** Start **

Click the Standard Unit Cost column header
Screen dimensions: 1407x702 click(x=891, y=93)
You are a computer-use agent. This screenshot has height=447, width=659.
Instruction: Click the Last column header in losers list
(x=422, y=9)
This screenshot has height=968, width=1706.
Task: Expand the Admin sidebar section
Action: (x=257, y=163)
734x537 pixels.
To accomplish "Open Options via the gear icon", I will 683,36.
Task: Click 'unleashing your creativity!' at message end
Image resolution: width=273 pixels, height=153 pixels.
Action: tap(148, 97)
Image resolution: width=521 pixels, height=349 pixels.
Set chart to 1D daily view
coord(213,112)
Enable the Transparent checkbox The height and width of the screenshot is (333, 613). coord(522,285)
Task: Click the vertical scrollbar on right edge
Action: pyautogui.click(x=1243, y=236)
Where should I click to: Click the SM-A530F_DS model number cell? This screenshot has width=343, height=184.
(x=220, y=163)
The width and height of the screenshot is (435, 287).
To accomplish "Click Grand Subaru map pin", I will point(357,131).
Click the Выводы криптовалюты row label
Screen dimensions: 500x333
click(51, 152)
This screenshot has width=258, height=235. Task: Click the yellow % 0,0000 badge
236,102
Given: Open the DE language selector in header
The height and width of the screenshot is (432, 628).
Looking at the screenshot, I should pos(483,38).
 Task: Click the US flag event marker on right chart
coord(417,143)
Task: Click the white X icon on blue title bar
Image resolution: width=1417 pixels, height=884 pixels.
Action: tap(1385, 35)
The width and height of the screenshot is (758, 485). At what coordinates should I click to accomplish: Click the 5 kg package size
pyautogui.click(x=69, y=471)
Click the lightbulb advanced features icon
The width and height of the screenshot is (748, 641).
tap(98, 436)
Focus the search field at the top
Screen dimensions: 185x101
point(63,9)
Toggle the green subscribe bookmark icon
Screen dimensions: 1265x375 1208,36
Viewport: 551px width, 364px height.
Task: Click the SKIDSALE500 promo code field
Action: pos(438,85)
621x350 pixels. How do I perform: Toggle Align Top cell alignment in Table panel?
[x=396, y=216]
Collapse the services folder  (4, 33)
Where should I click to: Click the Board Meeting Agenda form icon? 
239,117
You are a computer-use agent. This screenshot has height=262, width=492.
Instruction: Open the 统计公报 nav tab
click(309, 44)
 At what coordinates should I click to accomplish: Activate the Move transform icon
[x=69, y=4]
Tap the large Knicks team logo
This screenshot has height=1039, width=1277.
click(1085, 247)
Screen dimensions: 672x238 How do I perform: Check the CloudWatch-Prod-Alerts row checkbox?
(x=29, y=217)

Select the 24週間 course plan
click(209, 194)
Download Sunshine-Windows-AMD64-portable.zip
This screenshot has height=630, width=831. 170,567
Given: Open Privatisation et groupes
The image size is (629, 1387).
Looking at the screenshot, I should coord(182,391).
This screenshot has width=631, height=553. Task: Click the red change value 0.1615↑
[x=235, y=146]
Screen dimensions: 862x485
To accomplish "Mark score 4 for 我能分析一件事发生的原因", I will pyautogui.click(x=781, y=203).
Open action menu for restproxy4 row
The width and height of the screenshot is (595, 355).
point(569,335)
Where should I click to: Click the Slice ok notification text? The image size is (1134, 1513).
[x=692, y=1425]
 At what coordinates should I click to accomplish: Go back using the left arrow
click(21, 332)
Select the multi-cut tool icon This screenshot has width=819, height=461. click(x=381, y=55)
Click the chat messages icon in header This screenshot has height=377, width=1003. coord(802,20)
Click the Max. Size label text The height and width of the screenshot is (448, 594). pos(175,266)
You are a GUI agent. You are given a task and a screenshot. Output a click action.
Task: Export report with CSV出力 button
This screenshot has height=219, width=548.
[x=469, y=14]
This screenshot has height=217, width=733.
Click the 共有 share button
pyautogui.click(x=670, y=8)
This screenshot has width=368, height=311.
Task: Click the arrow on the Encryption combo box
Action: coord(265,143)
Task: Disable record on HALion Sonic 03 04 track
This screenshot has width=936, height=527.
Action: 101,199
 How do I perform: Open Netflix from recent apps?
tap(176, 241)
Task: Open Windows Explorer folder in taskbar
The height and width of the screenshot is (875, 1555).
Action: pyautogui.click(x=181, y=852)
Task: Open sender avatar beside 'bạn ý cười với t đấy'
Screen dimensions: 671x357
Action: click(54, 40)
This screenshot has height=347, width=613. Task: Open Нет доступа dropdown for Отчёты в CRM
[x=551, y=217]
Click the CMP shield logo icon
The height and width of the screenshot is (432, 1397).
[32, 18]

** End **

# Aim
Copy the lines word for word, from the first line through the line containing "Action: (x=257, y=163)", including both.

# Task response
Click the Standard Unit Cost column header
Screen dimensions: 1407x702 click(x=891, y=93)
You are a computer-use agent. This screenshot has height=447, width=659.
Instruction: Click the Last column header in losers list
(x=422, y=9)
This screenshot has height=968, width=1706.
Task: Expand the Admin sidebar section
Action: (x=257, y=163)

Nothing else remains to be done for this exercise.